## Task instructions
Filter the material below, copying every line that contains the word "will", with case counting.

## Record extracts
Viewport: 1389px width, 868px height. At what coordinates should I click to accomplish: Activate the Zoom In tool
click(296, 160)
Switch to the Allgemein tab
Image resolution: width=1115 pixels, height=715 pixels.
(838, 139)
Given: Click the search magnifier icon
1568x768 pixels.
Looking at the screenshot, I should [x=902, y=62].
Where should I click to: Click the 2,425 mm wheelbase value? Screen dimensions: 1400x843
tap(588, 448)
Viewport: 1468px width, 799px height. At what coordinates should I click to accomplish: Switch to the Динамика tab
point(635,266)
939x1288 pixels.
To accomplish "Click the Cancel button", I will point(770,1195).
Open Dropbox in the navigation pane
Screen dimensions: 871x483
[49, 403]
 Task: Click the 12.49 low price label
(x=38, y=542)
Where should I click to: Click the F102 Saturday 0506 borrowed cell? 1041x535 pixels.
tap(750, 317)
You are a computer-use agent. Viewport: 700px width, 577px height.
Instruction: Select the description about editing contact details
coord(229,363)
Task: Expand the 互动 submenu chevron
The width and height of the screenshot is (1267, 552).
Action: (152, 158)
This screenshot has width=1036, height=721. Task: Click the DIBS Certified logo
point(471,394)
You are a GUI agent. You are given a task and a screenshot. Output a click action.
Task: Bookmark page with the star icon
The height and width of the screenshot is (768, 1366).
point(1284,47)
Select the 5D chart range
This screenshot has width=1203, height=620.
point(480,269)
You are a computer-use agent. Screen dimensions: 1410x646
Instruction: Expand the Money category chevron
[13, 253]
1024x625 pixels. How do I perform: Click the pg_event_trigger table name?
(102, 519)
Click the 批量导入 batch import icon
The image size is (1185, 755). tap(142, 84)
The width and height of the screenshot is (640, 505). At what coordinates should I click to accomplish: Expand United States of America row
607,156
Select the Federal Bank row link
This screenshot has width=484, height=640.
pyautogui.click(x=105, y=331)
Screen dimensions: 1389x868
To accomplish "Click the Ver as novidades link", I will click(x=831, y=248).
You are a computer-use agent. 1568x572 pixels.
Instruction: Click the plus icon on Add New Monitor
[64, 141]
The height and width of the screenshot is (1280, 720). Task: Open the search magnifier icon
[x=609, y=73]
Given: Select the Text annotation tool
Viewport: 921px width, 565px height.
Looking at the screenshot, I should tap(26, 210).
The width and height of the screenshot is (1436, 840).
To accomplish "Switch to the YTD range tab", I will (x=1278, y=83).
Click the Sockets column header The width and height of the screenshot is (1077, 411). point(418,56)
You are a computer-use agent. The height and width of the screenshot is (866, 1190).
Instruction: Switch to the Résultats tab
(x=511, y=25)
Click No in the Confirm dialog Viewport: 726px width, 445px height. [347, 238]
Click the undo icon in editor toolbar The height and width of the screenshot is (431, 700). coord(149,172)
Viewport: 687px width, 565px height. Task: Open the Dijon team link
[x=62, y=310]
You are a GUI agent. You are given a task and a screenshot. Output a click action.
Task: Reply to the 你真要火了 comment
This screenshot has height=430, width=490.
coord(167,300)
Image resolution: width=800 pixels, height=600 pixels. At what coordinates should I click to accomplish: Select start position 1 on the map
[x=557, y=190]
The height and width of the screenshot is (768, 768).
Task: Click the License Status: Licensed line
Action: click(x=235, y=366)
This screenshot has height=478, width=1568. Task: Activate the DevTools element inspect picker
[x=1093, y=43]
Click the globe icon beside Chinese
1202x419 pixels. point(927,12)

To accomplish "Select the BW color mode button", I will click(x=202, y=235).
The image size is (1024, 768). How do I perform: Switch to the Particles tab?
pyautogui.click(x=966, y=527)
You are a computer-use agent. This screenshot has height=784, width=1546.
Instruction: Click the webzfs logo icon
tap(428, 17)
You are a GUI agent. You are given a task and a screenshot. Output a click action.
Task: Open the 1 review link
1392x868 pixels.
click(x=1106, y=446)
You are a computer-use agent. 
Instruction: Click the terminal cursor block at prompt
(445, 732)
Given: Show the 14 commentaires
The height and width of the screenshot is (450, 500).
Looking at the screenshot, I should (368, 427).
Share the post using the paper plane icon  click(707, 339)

## Written response
To accomplish "Click the Cancel button", I will point(770,1195).
To accomplish "Click the Ver as novidades link", I will click(x=831, y=248).
To accomplish "Switch to the YTD range tab", I will (x=1278, y=83).
To accomplish "Select the BW color mode button", I will click(x=202, y=235).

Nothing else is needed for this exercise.